Determine 1: stepwise conduct in self-supervised studying. When coaching widespread SSL algorithms, we discover that the loss descends in a stepwise vogue (high left) and the realized embeddings iteratively improve in dimensionality (backside left). Direct visualization of embeddings (proper; high three PCA instructions proven) confirms that embeddings are initially collapsed to some extent, which then expands to a 1D manifold, a 2D manifold, and past concurrently with steps within the loss.
It’s broadly believed that deep studying’s beautiful success is due partly to its capability to find and extract helpful representations of complicated information. Self-supervised studying (SSL) has emerged as a number one framework for studying these representations for pictures instantly from unlabeled information, just like how LLMs study representations for language instantly from web-scraped textual content. But regardless of SSL’s key function in state-of-the-art fashions corresponding to CLIP and MidJourney, elementary questions like “what are self-supervised picture programs actually studying?” and “how does that studying really happen?” lack primary solutions.
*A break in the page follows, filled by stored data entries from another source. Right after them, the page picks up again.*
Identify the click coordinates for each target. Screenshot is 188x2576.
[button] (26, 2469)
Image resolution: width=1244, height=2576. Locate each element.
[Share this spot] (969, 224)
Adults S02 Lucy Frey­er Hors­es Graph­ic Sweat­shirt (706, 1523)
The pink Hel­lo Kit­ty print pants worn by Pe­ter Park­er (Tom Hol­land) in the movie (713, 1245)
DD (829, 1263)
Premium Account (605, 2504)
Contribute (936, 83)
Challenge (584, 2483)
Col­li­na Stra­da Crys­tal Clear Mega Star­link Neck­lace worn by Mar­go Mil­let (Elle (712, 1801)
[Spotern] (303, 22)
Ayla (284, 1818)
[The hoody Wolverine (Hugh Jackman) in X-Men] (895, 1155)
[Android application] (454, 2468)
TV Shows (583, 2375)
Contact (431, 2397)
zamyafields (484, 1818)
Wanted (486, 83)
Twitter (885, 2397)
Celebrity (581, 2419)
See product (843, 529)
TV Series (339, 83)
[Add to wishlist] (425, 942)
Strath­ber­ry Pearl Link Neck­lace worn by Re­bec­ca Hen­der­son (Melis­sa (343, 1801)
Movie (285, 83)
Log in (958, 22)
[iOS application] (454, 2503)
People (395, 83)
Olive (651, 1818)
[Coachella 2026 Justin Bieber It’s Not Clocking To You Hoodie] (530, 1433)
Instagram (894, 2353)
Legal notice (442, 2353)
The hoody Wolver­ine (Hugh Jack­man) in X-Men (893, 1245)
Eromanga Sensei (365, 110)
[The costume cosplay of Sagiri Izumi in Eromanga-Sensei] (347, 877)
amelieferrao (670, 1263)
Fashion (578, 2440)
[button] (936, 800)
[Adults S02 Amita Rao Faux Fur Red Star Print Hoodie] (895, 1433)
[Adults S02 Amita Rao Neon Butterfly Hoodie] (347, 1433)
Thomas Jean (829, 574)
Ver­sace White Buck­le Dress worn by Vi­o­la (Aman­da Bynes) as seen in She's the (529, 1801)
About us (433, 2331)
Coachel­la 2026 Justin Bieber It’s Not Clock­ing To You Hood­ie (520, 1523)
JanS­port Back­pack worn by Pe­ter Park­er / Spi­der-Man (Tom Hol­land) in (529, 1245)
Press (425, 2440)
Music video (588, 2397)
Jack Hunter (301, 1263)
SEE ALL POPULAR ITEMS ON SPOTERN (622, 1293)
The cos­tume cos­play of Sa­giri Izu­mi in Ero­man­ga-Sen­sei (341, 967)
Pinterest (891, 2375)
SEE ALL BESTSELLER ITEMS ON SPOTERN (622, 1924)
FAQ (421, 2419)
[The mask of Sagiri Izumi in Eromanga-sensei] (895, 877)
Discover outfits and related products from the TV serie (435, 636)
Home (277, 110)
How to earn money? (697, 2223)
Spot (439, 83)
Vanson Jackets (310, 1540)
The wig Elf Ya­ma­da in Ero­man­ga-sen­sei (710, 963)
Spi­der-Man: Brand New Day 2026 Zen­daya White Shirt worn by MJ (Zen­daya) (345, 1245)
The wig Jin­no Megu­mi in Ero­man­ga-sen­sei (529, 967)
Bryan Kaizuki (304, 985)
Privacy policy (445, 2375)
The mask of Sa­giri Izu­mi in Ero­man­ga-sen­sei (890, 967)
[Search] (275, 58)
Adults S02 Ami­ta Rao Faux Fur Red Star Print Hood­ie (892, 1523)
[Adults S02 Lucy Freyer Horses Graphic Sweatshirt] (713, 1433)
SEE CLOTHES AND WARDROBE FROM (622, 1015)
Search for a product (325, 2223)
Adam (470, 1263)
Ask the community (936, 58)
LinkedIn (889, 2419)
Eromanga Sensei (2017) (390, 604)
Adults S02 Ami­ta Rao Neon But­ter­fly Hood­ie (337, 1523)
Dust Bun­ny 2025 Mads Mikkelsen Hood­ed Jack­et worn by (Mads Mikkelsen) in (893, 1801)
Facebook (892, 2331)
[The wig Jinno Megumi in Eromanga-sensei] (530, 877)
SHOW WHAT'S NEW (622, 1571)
Our latest paper (to seem at ICML 2023) presents what we advise is the primary compelling mathematical image of the coaching technique of large-scale SSL strategies. Our simplified theoretical mannequin, which we clear up precisely, learns points of the information in a sequence of discrete, well-separated steps. We then exhibit that this conduct will be noticed within the wild throughout many present state-of-the-art programs.
This discovery opens new avenues for bettering SSL strategies, and permits a complete vary of latest scientific questions that, when answered, will present a strong lens for understanding a few of at present’s most essential deep studying programs.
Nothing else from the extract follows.